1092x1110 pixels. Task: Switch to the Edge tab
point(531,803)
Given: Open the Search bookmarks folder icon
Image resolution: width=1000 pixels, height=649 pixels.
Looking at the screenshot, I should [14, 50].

## Work order
What's needed is a word-for-word copy of the lines from the one holding "Image resolution: width=1000" through the final line of the data.

## Output for this exercise
Image resolution: width=1000 pixels, height=649 pixels.
Looking at the screenshot, I should [14, 50].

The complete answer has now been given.